PÚBLICO SÁBADO, 23 FEVEREIRO 1991 >> Local >> Televisão
Não existe, a solidão?
AMOR,
anarquia. Ou “Amour anarchie”, dito com aquela musicalidade picante e
melancólica de que só o francês é capaz. Amor e liberdade absolutos como os
cantava Léo Ferré, no início da década de 70, num duplo álbum de histórias
escritas a fogo que fez história. Hoje, volvidos vinte anos, as palavras
regressam na voz e no corpo do mesmo homem, em “Ferré 90”, realizado nos
estúdios da Societé Française de Productions, por Jean-Christophe Averty,
pretexto para de novo se evocar as palavras-chaves da vida e obra do poeta-cantor.

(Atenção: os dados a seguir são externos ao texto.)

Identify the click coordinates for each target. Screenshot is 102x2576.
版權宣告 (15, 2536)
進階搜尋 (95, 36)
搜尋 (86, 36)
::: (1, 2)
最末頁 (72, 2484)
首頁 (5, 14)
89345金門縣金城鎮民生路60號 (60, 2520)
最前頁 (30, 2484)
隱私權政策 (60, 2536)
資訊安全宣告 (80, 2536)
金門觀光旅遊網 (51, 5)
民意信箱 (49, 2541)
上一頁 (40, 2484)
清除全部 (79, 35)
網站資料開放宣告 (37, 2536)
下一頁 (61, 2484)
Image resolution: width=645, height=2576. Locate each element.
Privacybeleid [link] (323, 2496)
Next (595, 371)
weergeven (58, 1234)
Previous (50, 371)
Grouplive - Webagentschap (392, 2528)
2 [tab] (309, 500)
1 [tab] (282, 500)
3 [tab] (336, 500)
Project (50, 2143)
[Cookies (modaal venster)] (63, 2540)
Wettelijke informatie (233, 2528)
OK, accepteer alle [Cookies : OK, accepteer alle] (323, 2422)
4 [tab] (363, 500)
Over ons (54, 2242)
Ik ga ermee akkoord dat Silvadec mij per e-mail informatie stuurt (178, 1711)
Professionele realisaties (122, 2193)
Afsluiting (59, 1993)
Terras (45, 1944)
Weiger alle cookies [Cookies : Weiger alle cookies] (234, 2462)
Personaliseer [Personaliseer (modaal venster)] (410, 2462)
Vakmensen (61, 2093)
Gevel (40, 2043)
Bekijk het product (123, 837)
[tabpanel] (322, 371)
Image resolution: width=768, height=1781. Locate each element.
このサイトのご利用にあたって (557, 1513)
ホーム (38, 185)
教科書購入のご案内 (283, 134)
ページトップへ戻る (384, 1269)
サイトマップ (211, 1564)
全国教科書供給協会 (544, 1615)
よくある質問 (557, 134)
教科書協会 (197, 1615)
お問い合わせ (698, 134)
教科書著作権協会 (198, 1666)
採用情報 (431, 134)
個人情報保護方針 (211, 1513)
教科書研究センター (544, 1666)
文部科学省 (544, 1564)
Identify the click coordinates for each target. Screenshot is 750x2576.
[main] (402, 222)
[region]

Obra ímpar, da qual ficaram
canções que parte de uma geração não esqueceu: “Le Mal”, “La Memoire et la
Mer”, “La Folie”, “L’Amour Fou”, “La Solitude” (“dizer que a solidão não
existe, como na canção, é uma idiotice” – afirmava em entrevista publicada há anos,
aquando da sua última visita a Portugal). O mal, a memória, a loucura, o amor
louco, a solidão – outras tantas maneiras de dizer a arte quando assumida até
às últimas consequências. E Paris, sempre (“Paris, je ne t’aime plus”, “Paris,
c’est une idée”), cidade-mulher que dizem ser de luz e berço dos poetas que o
demónio cativou: Valery, Éluard, Aragon, Prévert, Breton, outros tantos
surrealistas que Ferré cantou com a raiva, a ternura e a lucidez dos
sonhadores. Breton não lhe perdoou o ter querido publicar “Poètes, vos
papiers”, como se de lixo se tratasse. Yves Montand telefonou uma vez ao autor
de “Chanson Metaphisique” para lhe chamar “fascista vermelho”. Ferré,
felizmente, não podia ser expulso de qualquer grupo pela simples razão de não
fazer parte de nenhum – “estou sozinho na vida, sozinho na minha cabeça” –
costumava dizer. Continuou a amar e a gritar, recusando a passagem monótona dos
dias e a prisão das teorias, apaixonado pelo impossível até à loucura e
exaustão.
Loucura apaixonada,
embriagada de palavras e visões. Nos versos, mas também na música – Léo Ferré
apreciava o romantismo de Ravel e Debussy (“um ‘poeta’ extraordinário”).
Detestava o logicismo implacável dos dodecafónicos como Webern e Schoenberg. De
Jacques Brel dizia não compreender por que razão as pessoas sempre associavam
os seus nomes. Avesso à “modernidade” do efémero, fez todavia parte do
agrupamento pop “Zoo”. Não se importa de reconhecer qualidade a um “videoclip”
de Mick Jagger.
E depois, sempre, a paixão pelas mulheres, a paixão pelo amor (chamou-lhe “a eternidade do instante”), o gesto largo e definitivo de quem não tem nada a perder. Léo Ferré representa a vertente libertária da música popular francesa. Hoje à noite vamos vê-lo e ouvi-lo cantar que é possível negar “toda e qualquer autoridade, venha ela de onde vier”.